Filmmakers’ disturbing new obsession with children and violence indicates a further erosion of the notion that some things are better left unseen.
As I awaited the birth of my first daughter last year, I had all kinds of images running through my head about what I was going to experience in the delivery room. I derived the most worrisome scenario from a scene in the 1974 horror hit It’s Alive, when an expectant dad bursts into the hospital room to discover a bloody mess of dead doctors and nurses, the first victims of the mutant critter who’s just emerged from its mother’s womb. “What’s my baby look like?!” screams Mommy, still trapped on the bed in stirrups. “What’s wrong with my baby?!”
I’m happy to report that my little girl’s arrival into the world bore no resemblance to the event as imagined here. Yet as lurid as that scene is, it dramatizes a disturbing question lurking in the minds of so many parents: What if my kid’s a monster? Or, as Tilda Swinton put it in a recent interview, “It’s everybody’s nightmare that, when they’re pregnant, they’re going to give birth to the devil.”

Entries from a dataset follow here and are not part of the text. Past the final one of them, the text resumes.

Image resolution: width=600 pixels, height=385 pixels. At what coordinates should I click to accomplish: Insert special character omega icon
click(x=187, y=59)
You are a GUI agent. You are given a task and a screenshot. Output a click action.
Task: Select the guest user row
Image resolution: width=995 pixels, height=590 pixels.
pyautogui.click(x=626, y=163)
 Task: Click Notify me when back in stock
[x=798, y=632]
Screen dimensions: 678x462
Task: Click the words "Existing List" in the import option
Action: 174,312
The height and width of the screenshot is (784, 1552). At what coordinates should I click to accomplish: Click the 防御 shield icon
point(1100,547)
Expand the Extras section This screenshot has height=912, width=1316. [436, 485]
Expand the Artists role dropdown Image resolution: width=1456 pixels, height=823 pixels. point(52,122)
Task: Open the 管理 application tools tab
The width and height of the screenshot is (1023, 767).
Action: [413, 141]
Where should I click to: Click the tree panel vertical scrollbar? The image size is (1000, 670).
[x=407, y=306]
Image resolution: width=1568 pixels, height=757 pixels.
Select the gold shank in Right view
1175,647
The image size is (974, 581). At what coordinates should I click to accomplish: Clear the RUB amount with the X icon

That anxiety is at the heart of both Lionel Shriver’s 2003 bestseller We Need to Talk About Kevin and Lynne Ramsay’s new film adaptation, in which Swinton plays the mother of a boy who grows up to be the perpetrator of a Columbine-like school massacre.
As noted in an essay by Jessica Roake for slate.com, Ramsay’s film is the latest addition to a canon of “bad-seed cinema,” a subgenre named after William March’s 1954 novel (and subsequent hit movie) about a mother who realizes her adolescent daughter could be a killer. Roake’s piece illustrates how movies like Village of the Damned, Rosemary’s Baby and The Omen prey on those parental anxieties, essentially enacting and re-enacting the nightmare Swinton describes.
Yet there’s another element that may be more disturbing. This is the way in which movies that present children as monsters stoke viewers’ appetite for their destruction, thereby legitimizing the use of violence against kids, something usually considered taboo on screen. While bad-seed cinema has long traded in such images, they’re becoming more common and a whole lot more graphic.
For an ugly example, look at the opening minutes of The Walking Dead: The first kill in TV’s most popular zombie-apocalypse saga turned out to be a little girl who takes a grisly shot to the head. The brutal destruction of zombified children is a relatively recent innovation for the horror genre—George A. Romero’s legions of brain eaters tended to maintain an over-18 policy. But sensitivity about such imagery has declined during the past decade, with makers of zombie-related fare being especially keen to include at least one pint-sized extra in the body count. Going several steps further are The Children, a nasty British thriller that makes killers out of toddlers, and the ugly duo of A Serbian Film and The Human Centipede 2 (Full Sequence), two censor-baiting horror films whose furthest extremes involved gruesome violence toward newborns.
Of course, horror filmmakers have always strived to go beyond what most audiences can tolerate. But this new vogue for violent children and violence toward children is palpable in mainstream examples, too. This gruesome gallery includes the battered face of Chloe Moretz’s adolescent vigilante in Kick-Ass, the graphic photos of the young female murder victim on TV’s The Killing and even the chilling images of children committing suicide in The Woman in Black.
All these point to a shift in attitude toward movie violence, one that makes kids fair game. Once a rarity, such images indicate a further erosion of the notion that some things are better left unseen. Then again, the non-stop parade of degradation, death and cute cats that is the internet has left filmmakers with few options for new transgressions.
One can only hope that this escalation in shock tactics hasn’t left us entirely desensitized. Indeed, viewers of We Need to Talk About Kevin may very well regard Kevin’s most horrific acts as the ones he inflicts on his sweet-tempered little sister. That’s because if there’s any character who can still elicit pity, it’s an innocent born into a family that already includes the devil.